All lines with the word "heading" in the material below are required.

***

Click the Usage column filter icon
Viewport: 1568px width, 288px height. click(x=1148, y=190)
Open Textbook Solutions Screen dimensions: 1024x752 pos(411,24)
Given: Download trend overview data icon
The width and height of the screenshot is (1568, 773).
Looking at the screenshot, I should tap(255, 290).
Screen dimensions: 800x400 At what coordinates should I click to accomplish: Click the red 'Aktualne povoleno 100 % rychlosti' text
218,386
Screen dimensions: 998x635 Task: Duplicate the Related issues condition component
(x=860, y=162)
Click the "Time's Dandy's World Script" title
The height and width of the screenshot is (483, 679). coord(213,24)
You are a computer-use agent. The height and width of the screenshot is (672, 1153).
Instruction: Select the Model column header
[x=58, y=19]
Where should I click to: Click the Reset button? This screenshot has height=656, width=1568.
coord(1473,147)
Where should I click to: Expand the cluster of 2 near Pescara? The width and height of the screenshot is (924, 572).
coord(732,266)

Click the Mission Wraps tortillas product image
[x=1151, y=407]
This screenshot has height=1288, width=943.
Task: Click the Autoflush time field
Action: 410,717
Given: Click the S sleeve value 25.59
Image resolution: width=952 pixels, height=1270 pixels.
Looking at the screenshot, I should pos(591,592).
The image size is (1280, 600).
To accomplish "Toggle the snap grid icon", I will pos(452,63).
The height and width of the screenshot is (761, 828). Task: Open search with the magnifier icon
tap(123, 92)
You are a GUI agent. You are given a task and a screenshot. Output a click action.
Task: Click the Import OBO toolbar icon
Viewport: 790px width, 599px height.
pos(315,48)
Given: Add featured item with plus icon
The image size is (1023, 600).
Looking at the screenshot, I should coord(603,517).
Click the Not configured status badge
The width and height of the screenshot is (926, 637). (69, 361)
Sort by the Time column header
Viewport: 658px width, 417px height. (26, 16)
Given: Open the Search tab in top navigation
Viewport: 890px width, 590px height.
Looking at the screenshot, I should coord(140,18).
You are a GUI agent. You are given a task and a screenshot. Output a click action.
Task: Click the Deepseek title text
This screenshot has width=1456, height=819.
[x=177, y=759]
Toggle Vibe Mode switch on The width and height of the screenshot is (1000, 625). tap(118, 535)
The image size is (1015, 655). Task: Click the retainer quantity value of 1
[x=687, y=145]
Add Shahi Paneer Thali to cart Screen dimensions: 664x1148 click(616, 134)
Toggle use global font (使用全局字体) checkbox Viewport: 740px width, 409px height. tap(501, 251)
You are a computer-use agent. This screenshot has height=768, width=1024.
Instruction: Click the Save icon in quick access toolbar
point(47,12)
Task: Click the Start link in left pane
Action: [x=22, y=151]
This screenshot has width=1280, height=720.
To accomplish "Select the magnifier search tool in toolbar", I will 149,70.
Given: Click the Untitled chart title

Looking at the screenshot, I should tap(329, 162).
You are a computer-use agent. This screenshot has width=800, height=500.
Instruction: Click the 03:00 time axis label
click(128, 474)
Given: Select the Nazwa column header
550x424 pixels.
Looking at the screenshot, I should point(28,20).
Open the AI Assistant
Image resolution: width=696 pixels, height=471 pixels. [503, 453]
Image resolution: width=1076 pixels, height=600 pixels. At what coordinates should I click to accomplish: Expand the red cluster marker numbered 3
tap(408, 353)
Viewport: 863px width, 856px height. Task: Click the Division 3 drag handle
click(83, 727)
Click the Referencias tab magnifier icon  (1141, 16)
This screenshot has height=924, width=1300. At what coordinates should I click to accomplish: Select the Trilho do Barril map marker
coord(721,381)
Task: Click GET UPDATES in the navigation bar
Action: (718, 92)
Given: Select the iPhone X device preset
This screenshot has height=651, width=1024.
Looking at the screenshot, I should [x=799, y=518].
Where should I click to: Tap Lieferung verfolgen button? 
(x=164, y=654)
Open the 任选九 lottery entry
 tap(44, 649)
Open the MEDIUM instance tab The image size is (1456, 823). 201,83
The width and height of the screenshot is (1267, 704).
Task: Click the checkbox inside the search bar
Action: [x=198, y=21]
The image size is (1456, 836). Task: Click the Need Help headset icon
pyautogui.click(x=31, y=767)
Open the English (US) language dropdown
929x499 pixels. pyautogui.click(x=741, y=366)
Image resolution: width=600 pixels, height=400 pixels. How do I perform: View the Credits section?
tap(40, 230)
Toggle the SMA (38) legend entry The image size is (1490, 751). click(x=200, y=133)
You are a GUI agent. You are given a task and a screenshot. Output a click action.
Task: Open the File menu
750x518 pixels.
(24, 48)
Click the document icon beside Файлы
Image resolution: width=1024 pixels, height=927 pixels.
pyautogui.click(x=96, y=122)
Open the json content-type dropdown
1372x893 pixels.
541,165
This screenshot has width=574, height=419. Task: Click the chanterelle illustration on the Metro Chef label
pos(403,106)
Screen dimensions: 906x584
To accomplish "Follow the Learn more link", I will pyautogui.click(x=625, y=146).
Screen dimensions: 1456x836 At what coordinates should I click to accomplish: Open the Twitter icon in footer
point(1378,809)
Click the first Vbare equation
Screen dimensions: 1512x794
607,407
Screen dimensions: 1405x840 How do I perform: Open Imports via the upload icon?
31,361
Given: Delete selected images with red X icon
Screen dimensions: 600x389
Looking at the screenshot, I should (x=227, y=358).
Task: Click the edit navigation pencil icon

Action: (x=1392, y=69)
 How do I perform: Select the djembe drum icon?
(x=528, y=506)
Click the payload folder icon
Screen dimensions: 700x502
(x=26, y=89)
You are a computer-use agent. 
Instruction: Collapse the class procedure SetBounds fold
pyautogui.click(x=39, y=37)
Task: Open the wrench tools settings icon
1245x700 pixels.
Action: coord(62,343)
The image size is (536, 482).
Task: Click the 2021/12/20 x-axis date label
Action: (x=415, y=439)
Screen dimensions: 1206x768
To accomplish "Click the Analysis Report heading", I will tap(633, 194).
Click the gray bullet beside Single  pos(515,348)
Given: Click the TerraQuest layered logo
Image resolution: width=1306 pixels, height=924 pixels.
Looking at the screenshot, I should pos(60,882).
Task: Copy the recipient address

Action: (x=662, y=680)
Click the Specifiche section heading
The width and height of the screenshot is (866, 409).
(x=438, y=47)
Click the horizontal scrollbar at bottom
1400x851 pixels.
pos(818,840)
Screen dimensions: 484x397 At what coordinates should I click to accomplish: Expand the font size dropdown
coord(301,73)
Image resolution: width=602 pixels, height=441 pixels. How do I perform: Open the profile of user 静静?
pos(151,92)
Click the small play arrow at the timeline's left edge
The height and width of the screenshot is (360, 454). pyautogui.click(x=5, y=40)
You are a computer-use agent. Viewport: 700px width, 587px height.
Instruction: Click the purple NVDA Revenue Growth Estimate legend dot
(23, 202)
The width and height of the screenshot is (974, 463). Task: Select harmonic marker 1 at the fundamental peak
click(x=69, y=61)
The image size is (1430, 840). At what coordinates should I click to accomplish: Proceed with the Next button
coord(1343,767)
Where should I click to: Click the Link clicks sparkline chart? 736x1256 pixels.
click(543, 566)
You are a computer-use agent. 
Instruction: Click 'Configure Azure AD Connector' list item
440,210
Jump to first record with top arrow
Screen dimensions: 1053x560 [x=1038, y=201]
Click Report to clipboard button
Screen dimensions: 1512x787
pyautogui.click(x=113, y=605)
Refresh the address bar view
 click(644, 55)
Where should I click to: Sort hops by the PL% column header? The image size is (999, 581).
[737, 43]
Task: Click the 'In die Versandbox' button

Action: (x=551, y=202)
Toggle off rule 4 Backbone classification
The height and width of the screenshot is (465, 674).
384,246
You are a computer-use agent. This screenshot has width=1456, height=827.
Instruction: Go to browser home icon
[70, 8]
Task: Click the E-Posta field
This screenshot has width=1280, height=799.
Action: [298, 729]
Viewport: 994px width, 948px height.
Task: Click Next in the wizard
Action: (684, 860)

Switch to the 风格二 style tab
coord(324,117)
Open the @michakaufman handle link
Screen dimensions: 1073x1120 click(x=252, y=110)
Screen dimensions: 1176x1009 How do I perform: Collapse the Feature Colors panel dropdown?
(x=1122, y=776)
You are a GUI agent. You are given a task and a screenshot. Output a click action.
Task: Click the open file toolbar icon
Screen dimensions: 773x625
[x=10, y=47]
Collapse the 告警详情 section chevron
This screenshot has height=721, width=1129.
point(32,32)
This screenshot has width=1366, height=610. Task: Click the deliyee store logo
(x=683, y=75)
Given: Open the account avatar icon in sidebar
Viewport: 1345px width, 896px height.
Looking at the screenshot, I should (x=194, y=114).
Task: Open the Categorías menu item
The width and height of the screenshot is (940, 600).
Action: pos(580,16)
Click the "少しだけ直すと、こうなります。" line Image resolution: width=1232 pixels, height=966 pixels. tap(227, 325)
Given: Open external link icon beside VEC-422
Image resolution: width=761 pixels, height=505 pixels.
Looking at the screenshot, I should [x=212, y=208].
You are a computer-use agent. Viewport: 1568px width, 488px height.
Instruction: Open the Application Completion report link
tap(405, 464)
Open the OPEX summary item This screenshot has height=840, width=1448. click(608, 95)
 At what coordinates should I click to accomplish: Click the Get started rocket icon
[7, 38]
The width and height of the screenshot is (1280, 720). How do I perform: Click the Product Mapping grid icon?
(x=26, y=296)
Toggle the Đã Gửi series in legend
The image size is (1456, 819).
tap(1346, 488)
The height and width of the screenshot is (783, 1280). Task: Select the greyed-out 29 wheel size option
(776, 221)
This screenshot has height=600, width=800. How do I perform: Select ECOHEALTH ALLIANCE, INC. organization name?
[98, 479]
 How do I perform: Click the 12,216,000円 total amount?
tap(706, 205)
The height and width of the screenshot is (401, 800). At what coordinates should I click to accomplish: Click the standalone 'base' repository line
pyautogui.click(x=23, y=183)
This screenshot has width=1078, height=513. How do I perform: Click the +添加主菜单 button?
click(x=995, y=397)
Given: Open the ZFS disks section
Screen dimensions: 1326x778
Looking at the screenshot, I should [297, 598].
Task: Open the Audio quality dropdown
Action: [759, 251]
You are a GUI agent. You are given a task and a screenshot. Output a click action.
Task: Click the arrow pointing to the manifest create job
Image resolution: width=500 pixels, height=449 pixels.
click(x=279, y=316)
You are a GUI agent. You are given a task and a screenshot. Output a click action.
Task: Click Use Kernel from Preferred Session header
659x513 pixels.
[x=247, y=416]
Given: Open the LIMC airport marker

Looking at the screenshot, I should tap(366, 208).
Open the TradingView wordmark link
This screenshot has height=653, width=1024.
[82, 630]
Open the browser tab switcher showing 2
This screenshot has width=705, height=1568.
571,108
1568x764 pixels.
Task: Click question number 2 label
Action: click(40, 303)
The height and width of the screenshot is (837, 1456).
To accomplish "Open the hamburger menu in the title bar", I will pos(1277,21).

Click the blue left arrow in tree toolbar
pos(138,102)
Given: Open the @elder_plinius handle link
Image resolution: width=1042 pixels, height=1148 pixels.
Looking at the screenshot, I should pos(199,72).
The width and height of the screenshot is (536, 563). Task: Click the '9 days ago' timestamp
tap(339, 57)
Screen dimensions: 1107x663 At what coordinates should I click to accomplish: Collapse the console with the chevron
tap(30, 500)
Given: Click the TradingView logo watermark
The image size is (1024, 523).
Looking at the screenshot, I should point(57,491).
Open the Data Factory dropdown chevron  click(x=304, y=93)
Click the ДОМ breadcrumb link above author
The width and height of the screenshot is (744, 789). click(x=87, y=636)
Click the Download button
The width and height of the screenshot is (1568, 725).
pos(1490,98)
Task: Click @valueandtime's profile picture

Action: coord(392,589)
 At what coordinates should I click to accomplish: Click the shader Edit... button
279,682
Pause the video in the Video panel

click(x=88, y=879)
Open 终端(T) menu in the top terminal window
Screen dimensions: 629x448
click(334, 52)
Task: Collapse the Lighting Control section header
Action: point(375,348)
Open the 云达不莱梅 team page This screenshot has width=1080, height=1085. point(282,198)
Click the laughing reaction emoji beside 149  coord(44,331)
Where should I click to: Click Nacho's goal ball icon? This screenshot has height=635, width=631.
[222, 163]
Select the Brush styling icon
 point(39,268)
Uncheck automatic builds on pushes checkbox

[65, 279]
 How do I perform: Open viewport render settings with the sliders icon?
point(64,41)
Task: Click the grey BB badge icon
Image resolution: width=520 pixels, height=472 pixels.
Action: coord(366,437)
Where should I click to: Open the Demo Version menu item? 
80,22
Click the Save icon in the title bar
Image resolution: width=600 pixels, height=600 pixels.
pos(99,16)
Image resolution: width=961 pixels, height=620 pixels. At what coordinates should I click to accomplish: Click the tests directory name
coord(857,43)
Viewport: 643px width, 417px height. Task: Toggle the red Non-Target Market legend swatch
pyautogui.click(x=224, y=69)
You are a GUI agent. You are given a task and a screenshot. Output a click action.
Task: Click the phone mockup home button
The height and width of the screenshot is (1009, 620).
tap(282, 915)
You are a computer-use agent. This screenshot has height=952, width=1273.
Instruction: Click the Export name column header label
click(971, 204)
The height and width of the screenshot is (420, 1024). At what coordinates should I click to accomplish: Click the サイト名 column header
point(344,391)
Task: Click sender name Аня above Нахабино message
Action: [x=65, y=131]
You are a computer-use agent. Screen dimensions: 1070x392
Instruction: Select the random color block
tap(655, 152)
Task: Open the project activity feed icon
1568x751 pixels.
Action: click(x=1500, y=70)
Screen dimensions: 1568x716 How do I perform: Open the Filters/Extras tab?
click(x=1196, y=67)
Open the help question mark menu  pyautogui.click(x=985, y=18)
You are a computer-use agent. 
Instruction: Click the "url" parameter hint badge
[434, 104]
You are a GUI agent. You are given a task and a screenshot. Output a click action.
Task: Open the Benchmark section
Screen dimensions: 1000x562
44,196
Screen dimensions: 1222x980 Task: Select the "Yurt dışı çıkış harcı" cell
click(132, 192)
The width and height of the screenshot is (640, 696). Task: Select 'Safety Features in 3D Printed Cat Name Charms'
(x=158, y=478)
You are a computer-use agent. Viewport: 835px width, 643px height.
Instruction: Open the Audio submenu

***

Written answer:
To accomplish "Click the Analysis Report heading", I will tap(633, 194).
Click the Specifiche section heading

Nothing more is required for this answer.